PROBLEM REQUIREMENTS —
Below are lines of data; count those containing the word "Code" and write nothing but the number.

DATA SUPPLIED —

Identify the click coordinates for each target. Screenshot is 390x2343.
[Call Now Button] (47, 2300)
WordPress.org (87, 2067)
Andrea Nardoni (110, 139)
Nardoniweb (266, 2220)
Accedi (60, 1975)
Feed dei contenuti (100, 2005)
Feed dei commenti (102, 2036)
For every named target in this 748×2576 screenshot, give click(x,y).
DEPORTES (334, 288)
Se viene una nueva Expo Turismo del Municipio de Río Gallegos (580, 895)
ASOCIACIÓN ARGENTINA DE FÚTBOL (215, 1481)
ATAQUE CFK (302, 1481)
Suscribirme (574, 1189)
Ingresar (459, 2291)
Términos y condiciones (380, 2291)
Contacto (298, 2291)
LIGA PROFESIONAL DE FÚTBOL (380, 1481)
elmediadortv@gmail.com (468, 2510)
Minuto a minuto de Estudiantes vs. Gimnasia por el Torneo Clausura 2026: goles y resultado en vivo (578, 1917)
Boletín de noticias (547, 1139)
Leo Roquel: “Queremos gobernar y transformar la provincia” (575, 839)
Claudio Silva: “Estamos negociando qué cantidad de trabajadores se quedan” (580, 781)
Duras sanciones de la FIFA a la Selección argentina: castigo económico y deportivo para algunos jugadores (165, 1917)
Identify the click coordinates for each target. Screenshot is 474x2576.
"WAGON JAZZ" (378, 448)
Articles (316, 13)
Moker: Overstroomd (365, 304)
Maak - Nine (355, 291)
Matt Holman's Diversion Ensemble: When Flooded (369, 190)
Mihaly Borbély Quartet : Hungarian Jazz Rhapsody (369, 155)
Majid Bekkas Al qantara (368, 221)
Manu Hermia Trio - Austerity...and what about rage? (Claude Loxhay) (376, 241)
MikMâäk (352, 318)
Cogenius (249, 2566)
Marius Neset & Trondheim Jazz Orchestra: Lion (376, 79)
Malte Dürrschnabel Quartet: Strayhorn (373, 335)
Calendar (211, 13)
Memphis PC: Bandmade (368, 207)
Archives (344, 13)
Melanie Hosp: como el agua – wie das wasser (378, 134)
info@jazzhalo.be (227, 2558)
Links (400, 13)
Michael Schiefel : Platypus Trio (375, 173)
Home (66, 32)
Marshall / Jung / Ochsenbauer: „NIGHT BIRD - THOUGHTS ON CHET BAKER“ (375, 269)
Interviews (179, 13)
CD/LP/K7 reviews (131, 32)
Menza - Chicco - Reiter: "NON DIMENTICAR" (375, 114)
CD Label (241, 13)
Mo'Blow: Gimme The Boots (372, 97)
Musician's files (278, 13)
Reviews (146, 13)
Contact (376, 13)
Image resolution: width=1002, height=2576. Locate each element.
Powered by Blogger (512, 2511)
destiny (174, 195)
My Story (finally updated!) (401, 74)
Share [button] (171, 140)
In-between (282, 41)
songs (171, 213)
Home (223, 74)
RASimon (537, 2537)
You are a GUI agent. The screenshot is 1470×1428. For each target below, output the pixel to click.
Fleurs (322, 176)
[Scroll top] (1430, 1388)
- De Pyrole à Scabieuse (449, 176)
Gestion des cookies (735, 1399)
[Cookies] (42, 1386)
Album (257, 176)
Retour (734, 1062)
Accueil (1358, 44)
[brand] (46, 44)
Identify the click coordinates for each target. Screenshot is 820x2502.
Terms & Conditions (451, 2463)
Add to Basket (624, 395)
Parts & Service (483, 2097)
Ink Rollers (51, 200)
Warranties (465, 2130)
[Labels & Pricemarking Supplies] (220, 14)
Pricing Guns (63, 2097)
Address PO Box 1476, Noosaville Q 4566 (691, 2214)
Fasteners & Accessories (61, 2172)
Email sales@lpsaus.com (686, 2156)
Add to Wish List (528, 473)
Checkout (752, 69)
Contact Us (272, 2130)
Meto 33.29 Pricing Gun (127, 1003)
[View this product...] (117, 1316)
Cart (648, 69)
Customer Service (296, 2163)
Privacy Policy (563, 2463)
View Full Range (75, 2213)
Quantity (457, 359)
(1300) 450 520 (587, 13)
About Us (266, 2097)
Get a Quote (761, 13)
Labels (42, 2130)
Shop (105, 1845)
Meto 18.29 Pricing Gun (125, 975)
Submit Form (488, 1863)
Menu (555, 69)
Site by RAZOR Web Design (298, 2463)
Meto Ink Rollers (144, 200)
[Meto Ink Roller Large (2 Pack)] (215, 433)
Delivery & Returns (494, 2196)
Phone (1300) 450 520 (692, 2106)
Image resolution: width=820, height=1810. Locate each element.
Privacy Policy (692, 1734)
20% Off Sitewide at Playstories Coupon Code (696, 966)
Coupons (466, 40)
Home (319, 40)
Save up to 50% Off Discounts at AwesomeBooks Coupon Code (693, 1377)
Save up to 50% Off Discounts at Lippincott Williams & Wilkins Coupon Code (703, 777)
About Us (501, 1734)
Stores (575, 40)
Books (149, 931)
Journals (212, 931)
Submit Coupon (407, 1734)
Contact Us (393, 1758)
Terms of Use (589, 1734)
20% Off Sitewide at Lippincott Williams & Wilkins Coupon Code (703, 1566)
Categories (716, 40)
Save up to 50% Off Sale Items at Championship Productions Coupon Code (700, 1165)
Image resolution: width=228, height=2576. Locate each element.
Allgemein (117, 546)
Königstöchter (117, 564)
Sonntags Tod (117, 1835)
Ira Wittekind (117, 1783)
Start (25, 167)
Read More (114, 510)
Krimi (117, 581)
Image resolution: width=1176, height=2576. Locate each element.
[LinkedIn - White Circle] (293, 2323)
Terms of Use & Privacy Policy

EXPECTED ANSWER —
5